[Text excerpt]:
──────────────────────────────

This is not the cup that you are looking for.
She was in for her hip.
“Anything I can do for you, Ms. _____?”
I’m only 5’ 2’’, but I had to bend over anyway to be level with her mouth. Her lips were dry, cracked, and trembling, yet they curved into what could only be a smile at my approach. Slowly, they formed a word.
“Water.” And as an afterthought, “Please.”
When I brought the styrofoam cup back to her, she stared inside for a moment before taking a sip. And then stared very hard at the leather-covered stool not a foot from the tips of my black oxfords.
Instinctively, I sat.
“Water,” she said again.
“Water?”
She gestured towards the computer screen, where her two x-rays were pulled up. There were huge metal pieces in the hip. Arthroplasty.
“This,” she pointed. “And this! Soon I won’t need the water anymore. Do you know what this means?”
- –
Turns out Ms. ______ was actually a coffee drinker. She lived down the street from a local-owned cafe that had vintage pictures of Marlene Dietrich and Mary Pickford on the walls. These ladies were her mother’s favourite. And Mary Pickford was Canadian, born right here in Toronto — did I know that? It actually took me a minute before I realized that I was being told a story.

──────────────────────────────

[Supplied data]:
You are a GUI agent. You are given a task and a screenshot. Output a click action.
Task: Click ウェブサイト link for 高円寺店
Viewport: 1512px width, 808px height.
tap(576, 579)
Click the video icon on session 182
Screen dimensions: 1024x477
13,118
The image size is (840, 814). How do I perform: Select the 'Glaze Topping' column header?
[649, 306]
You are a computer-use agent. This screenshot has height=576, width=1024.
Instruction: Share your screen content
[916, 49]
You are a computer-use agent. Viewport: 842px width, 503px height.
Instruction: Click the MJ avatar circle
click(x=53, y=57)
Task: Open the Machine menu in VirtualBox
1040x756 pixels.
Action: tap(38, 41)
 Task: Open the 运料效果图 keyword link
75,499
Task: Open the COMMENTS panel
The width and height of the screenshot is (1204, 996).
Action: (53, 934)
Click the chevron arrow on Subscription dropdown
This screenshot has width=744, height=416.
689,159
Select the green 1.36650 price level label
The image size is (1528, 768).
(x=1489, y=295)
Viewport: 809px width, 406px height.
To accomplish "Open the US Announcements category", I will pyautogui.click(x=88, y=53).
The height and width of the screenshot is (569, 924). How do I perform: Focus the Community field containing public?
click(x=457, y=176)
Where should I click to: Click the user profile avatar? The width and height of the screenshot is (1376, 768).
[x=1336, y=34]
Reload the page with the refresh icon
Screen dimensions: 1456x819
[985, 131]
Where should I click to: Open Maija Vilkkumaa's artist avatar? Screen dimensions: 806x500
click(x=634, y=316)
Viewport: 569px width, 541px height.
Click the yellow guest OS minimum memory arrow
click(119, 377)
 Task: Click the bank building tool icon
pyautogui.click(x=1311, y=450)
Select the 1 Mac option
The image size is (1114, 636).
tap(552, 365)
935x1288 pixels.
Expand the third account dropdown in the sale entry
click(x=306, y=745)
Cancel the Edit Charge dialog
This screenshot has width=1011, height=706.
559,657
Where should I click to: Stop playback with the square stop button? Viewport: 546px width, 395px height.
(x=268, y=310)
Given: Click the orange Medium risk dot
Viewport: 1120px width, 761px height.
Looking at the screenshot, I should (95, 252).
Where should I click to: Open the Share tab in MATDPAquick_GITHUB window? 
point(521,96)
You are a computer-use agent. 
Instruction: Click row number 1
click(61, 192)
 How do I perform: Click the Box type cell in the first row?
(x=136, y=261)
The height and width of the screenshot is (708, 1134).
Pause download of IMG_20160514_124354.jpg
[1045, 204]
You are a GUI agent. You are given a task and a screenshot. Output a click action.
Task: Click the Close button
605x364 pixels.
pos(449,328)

──────────────────────────────

[Exercise 1]:
Condense the paragraph of the hip-patient story that begins "Turns out Ms." into a short bulleted list that keeps its main facts.
[Exercise 2]:
Proceed with the hip-patient story, starting after its last sentence.
The material that comes after the hip-patient story is separate from it.

[Final answer 1]:
- The patient was actually a coffee drinker.
- She lived down the street from a locally owned cafe with vintage pictures of Marlene Dietrich and Mary Pickford on the walls.
- Those two actresses were her mother's favorites.
- Mary Pickford was Canadian, born in Toronto.
- It took the narrator a minute to realize a story was being told.

[Final answer 2]:
“Water,” she repeated, poking at the styrofoam cup I’d given her.
She and her mother had this routine to do with water. Every morning, she took coffee and water for breakfast. She adored the coffee at the local cafe, but it was too strong for her. She asked her mother to go out, buy it, and bring it back.
“And I say, ‘Ma, remember to ask for a cup of hot water’ so I can dilute it. And she’s so happy to do this little job for me and swears she’ll have it.
“Then she goes out the door and I put the kettle on the stove. Why? Because she always forgets. And I need the hot water.
“Then she comes back with the coffee, beaming. And I’ve got this little cup of hot water to put in it. I pretend she got it for me and I never say a word about it.
“I say, ‘I love it, Ma. It’s perfect.’”
She looked away and took a breath.
“But one day there won’t be that little cup anymore. I’ll be going to the cafe myself and some stranger like you will get the water for me. And I will never say I love it again.”
- –
She was scared to death, she told me. But not about her hip.
“That’s just a part of my body.”
But, she continued, your mother is a bigger part of your body, just as you were once the most ostentatious part of hers.
Her mother had dementia, or Alzheimer’s or something like that: she couldn’t even say the word. It was bad.
She was her mother’s sole caregiver. But with her own health and mobility growing increasingly precarious, she knew she would soon have no choice but to put her closest confidante, the biggest part of her own body, in an institution.
So, yes – the water. That was the real threat. The agony. The nightmare. Now I’m afraid of it too, and I’m only the one who sat down.
- -
I definitely think it is worth wondering:
What stories are we missing?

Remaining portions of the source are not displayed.